Example of tracked C. elegans.

While a tracking method is outside of the scope of this study, our simple approach allows to build trajectories of interacting mating worms (Fig. 5). Tracking these challenging C. elegans interactions opens up new possibilities of studying its behavior.

Discussion

In this work we present WormSwin, a deep learning approach for instance segmentation of microscopy images of C. elegans. Our method combines several recent improvements in deep learning and instance segmentation (Transformer Networks, HTC, Group Normalization, Weight Standardization, Soft-NMS) into a single approach trained end-to-end. WormSwin does not require any pre-processing of the image data, enabling researchers to directly apply it on their video or image data.

Together with our method we provide a large dataset of C. elegans images with instance mask annotations to help researchers develop better segmentation approaches in the future. The new dataset is by an order of magnitude larger compared to the BBBC010 dataset, enabling training deeper network architectures.

The small size of the BBBC010 benchmark dataset is a limiting factor to extensively train and test our method on this dataset. The accuracy of our method is lower on this dataset compared to the CSB-1 which might be attributed to the differences in the color intensities, size and appearance of C. elegans between the two datasets. Since retraining of WormSwin on a small amount of BBBC010 images improved the methods performance, we suggest that to accurately segment datasets differing from CSB-1 characteristics, a similar retraining is necessary.

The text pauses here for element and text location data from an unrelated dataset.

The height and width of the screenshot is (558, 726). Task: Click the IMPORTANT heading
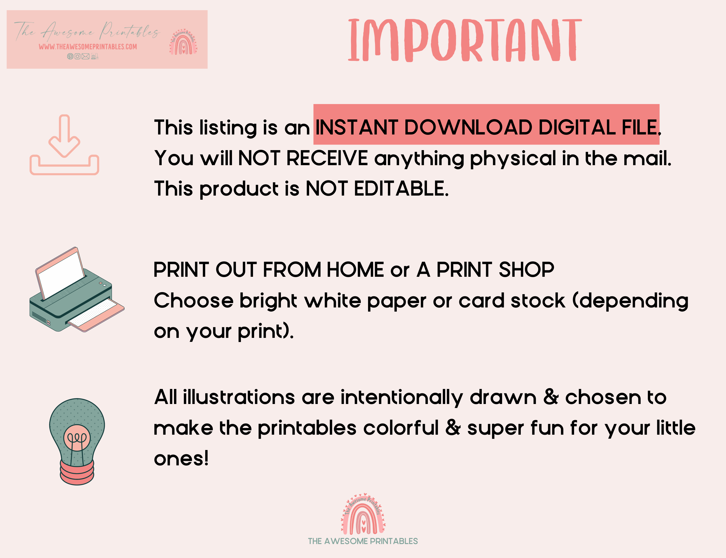coord(465,40)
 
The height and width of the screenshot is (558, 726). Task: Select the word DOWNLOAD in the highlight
coord(468,128)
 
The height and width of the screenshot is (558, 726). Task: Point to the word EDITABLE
coord(401,189)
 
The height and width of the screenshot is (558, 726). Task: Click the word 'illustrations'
coord(239,397)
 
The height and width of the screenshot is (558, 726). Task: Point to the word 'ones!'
coord(181,459)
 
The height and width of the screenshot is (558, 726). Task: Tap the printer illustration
coord(77,289)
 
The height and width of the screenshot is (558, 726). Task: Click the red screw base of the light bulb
coord(77,472)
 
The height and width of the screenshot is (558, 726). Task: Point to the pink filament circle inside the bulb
coord(77,437)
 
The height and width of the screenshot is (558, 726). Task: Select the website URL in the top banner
coord(88,47)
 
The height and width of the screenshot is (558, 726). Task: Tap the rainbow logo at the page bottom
coord(363,514)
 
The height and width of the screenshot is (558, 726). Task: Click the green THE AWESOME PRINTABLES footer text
coord(363,541)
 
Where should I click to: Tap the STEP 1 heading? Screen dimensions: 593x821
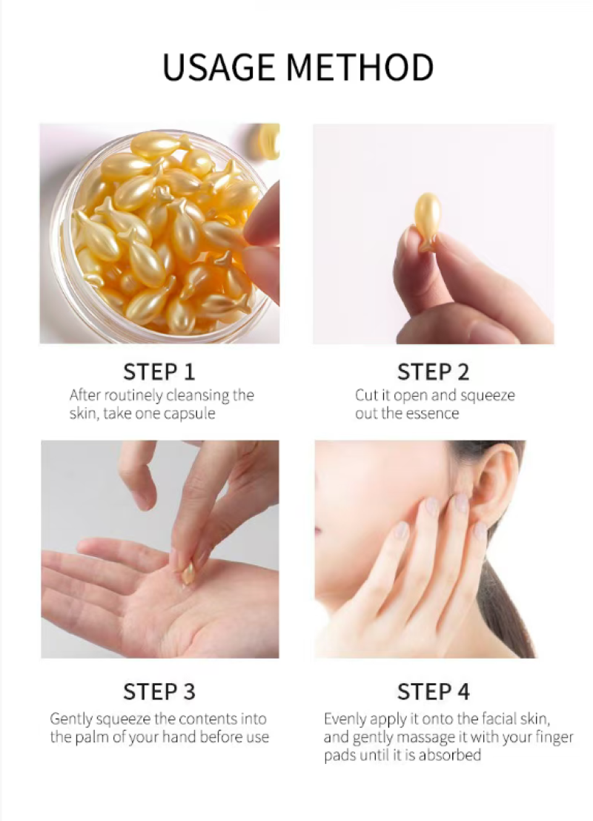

Notably, our method shows a decrease in AP in the higher IoU threshold categories (e.g. Table 3\(\hbox {AP}_{0.80}\)). Despite this precision drop, the segmentation masks appear overall correct (Figs. 3, 4). We therefore hypothesize that the major errors in the segmentation masks occur on the boundaries of the foreground area and further substantiate this by calculating accuracy metric that does not take into account boundary pixels. The reason for this type of error might be e.g. variation in human-generated labeling. We introduce blurring in the synthetic training data which might additionally change the appearance of the object contours. Despite these errors, individual C. elegans poses are captured by the predicted segmentation masks and can be subject to further quantitative analysis.

As a major future improvement of this work we see models exploring temporal information to improve segmentation of overlapping objects. Information on how C. elegans individuals arrive in a specific configuration is of great help in disentangling their postures. Previous work by Fontaine et al.41 model C. elegans using planar curves and Central Difference Kalman Filter (CDKF) to track multiple worms. This approach shows good results even when occlusion occurs. Similarly, Alonso et al.42 proposed a deep learning approach for detection and tracking in high density microscopy data, based on splines as shape descriptors. They test their approach on different dataset including videos of C. elegans and achieve high accuracy in dense scenes with a high degree of occlusion. Such methods are a step towards combining segmentation with tracking in a single training objective. While generating training datasets for multi-object tracking is a massive work burden, the accuracy of our segmentation approach allows to build preliminary trajectories in an automated fashion.